Daily Management Review

Talk To Appliances, Or Text Them? Smart Condo Conundrum


03/13/2017




Talk To Appliances, Or Text Them? Smart Condo Conundrum
In today's so-called smart home, simply by talking to a small Wifi-connected speaker, such as Amazon's Echo or Google's Home, you can dim the lights, order more toothpaste or tell the kids to go to bed.
 
Barely in existence in 2014 was the voice-first market - combining voice with artificial intelligence (AI). 24.5 million appliances are expected to be shipped this year, believes Voice Labs, a consultancy.
 
Samsung Electronics plans to incorporate Viv, its newly acquired virtual assistant, into its phones and home appliances; Baidu last month bought Raven, billed as China's answer to Amazon's Alexa intelligent personal assistant; and Apple is taking its Siri voice assistant beyond its mobile devices to PCs, cars, and the home.

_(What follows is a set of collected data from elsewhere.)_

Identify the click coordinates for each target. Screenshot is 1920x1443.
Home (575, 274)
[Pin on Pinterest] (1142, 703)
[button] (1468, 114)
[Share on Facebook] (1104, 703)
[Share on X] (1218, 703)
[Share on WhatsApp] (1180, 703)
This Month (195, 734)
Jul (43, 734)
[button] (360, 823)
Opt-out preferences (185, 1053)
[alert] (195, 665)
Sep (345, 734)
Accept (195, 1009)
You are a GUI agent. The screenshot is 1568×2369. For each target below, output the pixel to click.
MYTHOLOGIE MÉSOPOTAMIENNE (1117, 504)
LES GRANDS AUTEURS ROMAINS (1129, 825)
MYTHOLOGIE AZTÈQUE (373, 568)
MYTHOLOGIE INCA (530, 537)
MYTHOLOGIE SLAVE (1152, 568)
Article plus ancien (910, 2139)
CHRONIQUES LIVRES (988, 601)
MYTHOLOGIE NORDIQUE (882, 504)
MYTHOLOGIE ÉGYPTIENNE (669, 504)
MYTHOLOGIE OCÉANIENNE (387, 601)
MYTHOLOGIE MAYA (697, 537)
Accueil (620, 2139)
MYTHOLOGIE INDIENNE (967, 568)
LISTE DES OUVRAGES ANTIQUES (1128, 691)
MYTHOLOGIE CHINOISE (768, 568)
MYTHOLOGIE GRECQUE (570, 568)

These are among the other big tech firms that have their own plans.
 
But the future of communicating with the Internet of Things need not be vocal, think soem experts.
 
For example, Facebook founder Mark Zuckerberg found he preferred communicating by text because, he wrote, "mostly it feels less disturbing to people around me” and was working on Jarvis, his own voice-powered AI home automation.
 
And a small Singapore firm, Unified Inbox, which offers a service that can handle ordinary text messages and pass them on to appliances, and several major appliance makers have turned to it.
 
A quick text message can "preheat the oven to 200 degrees at 6.30 p.m."; can "start the coffee machine" or "turn on the vacuum cleaner at 5 p.m." with your home added to the contacts list on, say, WhatsApp.
 
"Think of it as a universal translator between the languages that machines speak ... and us humans," said Toby Ruckert, a German former concert pianist and now Unified Inbox's CEO.
 
The company has customers that include half of the world's smart appliance makers, such as Bosch and Ruckert says its technology is patent-backed, has been several years in the making, even though the company is just a small player, funded by private investors.
 
While the consumer can add their appliance by messaging its serial number to a special user account or phone number Unified Inbox connects the devices on behalf of the manufacturer. In addition to SMS and Twitter, and controls appliances from ovens to kettles, it so far supports more than 20 of the most popular messaging apps. Ruckert says that locks, garage openers, window blinds, toasters and garden sprinklers, are among the other home appliances being tested.
 
"People aren't going to want a different interface for all the different appliances in their home," says Jason Jameson, of IBM. To better understand user messages, the company is pairing its Watson AI supercomputer with Unified Inbox. Working with a Samsung Robot Cleaner, they will this week demonstrate the service.
 
"The common denominator is the smartphone, and even more common is the messaging app," Jameson notes.
 
Why more than half of the world's smart appliance manufacturers have signed up, has another reason Ruckert says.
 
Connecting to Alexa or another dominant platform, or being cast aside if Amazon moves into making its own household appliances, they're worried the big tech companies' one-appliance-controls-all approach will relegate them to commodity players.
 
"Our customers are quite afraid of the likes of Amazon," Ruckert said. "Having a Trojan horse in a customer's home, like Echo, that they must integrate with to stay competitive is a nightmare for them."
 
An Amazon spokesperson said the company was "excited by the early response by smart home device manufacturers and even more excited by the customer response," but declined to speculate about future plans.